Waukesha committee says police chief's son cannot be an officer
The Waukesha police chief’s son should not be allowed to be an officer- that’s the recommendation from a city committee.
Wednesday night, the Human Resources Committee voted unanimously to deny making an exception to the policy about hiring and supervising family members.
Derek Jack, the chief’s son, was one of the top candidates approved for hiring by the city’s Police and Fire Commission. He passed all the tests and met all the requirements. However towards the end of the hiring process, city officials ruled it would violate city policy.
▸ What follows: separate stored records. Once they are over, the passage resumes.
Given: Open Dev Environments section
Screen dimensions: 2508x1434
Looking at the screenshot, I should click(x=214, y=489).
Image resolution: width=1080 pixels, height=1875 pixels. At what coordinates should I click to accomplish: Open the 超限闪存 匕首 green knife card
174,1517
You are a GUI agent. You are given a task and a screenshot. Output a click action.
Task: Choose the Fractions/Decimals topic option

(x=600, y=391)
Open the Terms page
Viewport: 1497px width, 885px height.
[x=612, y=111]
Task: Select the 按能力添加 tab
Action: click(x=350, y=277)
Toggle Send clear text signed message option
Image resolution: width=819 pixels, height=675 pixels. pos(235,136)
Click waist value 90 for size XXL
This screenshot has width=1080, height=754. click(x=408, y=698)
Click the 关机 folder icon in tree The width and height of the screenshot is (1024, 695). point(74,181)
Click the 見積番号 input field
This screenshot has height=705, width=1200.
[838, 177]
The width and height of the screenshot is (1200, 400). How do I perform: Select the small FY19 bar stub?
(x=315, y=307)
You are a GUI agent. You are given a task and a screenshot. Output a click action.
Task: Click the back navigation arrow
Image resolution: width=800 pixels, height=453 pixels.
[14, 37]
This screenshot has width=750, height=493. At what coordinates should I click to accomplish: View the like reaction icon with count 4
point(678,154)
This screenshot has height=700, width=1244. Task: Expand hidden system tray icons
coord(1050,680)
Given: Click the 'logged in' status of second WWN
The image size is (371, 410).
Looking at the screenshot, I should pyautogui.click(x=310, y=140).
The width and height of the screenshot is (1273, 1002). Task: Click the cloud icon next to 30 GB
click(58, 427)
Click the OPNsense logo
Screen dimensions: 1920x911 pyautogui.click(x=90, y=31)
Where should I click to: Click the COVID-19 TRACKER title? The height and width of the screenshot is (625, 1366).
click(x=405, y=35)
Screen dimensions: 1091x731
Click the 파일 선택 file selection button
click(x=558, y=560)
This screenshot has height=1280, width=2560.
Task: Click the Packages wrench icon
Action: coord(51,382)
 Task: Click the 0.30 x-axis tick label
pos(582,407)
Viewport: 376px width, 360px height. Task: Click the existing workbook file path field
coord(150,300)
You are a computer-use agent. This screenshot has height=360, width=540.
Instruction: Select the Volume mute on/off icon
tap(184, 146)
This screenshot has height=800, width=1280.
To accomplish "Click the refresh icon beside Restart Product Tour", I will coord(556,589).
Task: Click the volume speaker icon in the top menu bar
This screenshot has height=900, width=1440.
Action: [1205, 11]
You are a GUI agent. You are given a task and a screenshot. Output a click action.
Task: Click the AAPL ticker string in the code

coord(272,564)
“The chief supervises all officers,” said Mayor Shawn Reilly during Wednesday’s committee meeting. “To carve out a specific exception of the nepotism policy in this specific case as well as any other situation, is unwise and should not be allowed.”
Still, Common Council President Aaron Perry asked the HR committee to make an exception, in part because the policy is not always enforced. There are family members working together in other departments.
Committee members spoke before voting, many saying they believe Derek will be an exception officer, but it is not proper for him to work for his father.
“Why are we creating an issue?” asked Ald. Joe Pieper, who voted to deny the exception. “Why are we creating an opportunity for there to be problems or questions? If Derek needs to be disciplined, why are we putting a sergeant in the position of disciplining the chief’s son?”
The decision came after a plea from the Chief himself, who said his son wouldn’t even be up for any promotions until after the chief retires.
“I only have about one or two years left in my career and I’ll be retired,” Chief Jack said. “So we’re asking for an exception for one or two years. I’ve dedicated my heart and soul to this city and my son wants to dedicate his heart and soul to the same city his dad served.”
Al.d Perry says he hopes the family hiring policy is more clearly define and enforced in the future.
“I wanted it to pass, obviously it failed, so I’m disappointed,” Ald. Perry said after the vote. “And hopefully we can shore up this policy.”
The committee’s vote is just a recommendation. The full city council will take up the issue at the September 5 meeting.
After Wednesday’s decision, Chief Jack issued a statement saying, “I appreciate the good conversation tonight at the Human Resources Committee. We were able to present facts from not only a historical perspective of city practices but also the Police Departments hiring process. We continue to maintain the proper venue for this to be discussed is in front of the Common Council. I look forward to the September 5th Common Council meeting when all of the aldermen will discuss and vote on this additional exemption to the city policy B-10.”